Problem description -
Reproduce exactly the lines of the material beneath, from the line that contains "区分1・容易にかめる (296, 1308)" to the line that contains "Saavutettavuusselosteet (37, 2232)", both included, and no other lines.
*** Opening of Materials provided ***
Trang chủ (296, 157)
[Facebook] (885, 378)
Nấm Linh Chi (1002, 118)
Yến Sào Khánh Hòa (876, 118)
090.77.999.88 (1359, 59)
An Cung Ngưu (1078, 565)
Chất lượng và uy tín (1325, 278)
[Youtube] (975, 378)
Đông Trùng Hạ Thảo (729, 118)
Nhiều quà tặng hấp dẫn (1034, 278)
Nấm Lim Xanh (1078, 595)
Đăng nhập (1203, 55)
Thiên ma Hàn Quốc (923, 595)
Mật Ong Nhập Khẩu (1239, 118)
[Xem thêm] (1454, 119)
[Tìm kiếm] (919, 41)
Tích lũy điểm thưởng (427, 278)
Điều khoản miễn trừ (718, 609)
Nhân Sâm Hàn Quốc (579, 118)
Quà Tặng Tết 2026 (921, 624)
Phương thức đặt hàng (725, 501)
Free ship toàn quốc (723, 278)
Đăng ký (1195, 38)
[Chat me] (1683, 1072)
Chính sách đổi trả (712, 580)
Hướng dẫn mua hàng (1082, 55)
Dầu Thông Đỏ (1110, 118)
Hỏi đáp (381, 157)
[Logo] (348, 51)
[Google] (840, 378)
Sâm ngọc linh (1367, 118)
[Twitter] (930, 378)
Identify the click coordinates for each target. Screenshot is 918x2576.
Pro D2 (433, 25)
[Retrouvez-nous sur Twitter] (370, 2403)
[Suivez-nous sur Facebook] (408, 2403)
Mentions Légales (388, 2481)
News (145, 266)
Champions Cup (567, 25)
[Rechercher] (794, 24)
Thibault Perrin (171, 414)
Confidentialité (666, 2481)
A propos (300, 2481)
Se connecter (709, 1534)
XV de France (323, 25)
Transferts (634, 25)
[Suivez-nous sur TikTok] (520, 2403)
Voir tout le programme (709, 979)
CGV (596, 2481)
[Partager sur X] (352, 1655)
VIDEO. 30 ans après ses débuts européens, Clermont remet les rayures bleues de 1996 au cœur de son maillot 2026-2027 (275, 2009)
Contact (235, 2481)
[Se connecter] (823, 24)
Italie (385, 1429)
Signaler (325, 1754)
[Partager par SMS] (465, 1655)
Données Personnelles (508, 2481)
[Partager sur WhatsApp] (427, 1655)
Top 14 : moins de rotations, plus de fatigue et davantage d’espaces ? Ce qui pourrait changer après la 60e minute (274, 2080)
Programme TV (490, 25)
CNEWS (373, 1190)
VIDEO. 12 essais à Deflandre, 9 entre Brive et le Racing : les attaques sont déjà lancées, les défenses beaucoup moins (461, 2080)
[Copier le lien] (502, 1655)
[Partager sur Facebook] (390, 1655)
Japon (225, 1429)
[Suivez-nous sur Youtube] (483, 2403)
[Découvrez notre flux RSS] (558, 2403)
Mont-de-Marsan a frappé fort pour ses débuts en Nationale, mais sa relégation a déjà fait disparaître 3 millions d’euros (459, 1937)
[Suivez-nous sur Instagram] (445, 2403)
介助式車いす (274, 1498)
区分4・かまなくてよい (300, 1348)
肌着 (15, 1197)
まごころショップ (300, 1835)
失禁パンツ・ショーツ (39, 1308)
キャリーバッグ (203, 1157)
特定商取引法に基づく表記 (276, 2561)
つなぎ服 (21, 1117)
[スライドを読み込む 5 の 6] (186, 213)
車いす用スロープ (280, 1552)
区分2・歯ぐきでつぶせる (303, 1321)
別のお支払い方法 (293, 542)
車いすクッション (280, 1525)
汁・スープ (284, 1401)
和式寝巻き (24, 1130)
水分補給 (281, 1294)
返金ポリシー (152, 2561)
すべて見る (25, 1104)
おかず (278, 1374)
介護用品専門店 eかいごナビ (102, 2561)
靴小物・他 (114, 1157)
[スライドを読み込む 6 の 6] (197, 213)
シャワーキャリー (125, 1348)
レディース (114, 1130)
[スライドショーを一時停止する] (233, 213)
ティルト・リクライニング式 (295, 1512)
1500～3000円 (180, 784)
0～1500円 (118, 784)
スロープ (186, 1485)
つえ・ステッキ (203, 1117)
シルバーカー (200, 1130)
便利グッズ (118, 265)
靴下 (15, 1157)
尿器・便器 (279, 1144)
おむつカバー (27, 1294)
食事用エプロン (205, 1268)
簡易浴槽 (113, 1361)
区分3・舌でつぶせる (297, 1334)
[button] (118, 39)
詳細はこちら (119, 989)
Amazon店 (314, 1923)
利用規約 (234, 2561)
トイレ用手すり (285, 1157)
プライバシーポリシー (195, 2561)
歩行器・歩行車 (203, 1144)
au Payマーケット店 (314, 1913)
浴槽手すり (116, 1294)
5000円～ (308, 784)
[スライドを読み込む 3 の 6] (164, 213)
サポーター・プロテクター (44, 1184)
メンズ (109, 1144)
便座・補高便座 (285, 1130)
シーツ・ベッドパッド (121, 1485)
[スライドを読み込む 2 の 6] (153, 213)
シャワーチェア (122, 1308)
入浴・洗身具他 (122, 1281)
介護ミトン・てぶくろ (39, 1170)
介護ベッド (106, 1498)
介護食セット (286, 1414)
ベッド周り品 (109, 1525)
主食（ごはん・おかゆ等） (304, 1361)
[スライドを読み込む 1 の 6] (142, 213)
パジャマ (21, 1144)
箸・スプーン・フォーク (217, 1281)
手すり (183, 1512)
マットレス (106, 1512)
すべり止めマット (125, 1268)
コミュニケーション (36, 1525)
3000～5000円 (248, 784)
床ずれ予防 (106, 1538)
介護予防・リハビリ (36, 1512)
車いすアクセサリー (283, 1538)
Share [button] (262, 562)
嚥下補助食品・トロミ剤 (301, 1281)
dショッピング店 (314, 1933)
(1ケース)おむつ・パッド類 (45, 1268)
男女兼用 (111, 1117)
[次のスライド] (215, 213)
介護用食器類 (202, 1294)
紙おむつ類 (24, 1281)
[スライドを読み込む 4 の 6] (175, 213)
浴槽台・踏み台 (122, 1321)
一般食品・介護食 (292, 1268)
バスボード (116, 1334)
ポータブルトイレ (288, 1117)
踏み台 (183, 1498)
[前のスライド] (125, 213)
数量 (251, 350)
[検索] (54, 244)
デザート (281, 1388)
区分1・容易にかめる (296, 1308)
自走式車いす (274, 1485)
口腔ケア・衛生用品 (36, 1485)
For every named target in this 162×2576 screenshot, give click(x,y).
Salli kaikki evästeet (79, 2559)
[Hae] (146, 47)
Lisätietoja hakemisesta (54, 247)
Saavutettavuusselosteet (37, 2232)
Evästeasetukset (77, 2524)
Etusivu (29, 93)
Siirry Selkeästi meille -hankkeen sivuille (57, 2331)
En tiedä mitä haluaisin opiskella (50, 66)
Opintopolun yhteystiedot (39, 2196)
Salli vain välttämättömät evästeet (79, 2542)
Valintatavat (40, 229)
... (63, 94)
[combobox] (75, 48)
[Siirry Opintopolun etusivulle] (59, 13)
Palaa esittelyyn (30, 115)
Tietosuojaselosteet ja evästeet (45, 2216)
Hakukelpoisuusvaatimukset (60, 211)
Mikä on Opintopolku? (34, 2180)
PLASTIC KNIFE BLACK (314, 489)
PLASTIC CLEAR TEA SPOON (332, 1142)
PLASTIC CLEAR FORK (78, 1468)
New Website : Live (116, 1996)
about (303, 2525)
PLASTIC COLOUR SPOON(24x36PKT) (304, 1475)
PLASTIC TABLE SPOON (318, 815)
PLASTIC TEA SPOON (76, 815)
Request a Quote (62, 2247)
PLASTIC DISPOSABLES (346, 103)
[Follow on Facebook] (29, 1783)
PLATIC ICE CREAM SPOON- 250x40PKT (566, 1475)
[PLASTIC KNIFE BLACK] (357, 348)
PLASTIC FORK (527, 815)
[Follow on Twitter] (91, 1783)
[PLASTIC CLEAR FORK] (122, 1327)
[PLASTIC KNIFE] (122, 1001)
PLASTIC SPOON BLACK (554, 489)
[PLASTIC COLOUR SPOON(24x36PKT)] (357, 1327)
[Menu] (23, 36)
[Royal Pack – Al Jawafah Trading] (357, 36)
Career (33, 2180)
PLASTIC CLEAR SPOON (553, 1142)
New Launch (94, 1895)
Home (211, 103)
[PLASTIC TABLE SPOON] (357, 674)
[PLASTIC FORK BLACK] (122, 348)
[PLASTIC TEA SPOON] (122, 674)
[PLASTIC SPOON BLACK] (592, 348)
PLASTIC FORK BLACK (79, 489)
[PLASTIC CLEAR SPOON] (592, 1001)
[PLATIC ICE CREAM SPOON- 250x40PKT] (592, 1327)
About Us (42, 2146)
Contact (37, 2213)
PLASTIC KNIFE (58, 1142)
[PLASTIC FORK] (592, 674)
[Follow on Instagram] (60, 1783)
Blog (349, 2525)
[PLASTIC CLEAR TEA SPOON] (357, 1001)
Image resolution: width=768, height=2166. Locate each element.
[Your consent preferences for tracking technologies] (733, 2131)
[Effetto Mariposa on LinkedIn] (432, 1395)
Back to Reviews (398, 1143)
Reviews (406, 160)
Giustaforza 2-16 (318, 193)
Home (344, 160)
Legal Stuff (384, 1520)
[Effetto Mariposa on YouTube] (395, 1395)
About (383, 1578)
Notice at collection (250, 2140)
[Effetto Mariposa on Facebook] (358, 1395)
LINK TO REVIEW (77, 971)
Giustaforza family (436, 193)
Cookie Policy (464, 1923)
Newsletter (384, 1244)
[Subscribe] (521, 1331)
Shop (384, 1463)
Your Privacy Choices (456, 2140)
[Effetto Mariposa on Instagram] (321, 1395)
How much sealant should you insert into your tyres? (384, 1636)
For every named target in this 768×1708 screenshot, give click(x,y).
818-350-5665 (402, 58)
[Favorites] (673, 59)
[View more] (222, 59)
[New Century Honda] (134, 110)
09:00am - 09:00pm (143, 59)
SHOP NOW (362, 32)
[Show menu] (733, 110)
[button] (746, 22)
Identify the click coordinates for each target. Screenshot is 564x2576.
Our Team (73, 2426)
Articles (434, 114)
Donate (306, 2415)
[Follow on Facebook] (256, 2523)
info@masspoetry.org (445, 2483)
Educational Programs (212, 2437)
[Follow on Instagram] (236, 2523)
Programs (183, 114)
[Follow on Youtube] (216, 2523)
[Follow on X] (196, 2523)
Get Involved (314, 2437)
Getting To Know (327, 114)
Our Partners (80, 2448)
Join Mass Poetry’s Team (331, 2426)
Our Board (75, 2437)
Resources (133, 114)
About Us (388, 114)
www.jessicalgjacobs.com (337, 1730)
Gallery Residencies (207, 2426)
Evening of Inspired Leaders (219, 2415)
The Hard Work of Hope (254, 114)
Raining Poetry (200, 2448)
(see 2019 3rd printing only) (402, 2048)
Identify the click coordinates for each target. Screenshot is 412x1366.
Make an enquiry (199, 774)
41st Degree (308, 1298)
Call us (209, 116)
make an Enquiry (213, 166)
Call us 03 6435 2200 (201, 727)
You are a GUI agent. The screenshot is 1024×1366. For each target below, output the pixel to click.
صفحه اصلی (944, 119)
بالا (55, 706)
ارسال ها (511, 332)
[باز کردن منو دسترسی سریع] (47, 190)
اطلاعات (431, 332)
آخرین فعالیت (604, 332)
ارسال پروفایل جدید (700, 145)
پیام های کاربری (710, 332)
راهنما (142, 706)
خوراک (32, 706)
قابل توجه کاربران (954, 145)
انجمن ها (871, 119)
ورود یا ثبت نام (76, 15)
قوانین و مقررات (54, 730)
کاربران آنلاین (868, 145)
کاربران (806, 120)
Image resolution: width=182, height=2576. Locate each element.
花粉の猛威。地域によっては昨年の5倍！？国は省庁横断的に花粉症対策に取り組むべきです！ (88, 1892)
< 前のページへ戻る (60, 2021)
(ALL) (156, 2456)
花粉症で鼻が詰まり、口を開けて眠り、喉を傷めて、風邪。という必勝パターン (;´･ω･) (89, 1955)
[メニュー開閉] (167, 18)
*** Close of Materials provided ***
Response -
区分1・容易にかめる (296, 1308)
自走式車いす (274, 1485)
口腔ケア・衛生用品 (36, 1485)
For every named target in this 162×2576 screenshot, give click(x,y).
Salli kaikki evästeet (79, 2559)
[Hae] (146, 47)
Lisätietoja hakemisesta (54, 247)
Saavutettavuusselosteet (37, 2232)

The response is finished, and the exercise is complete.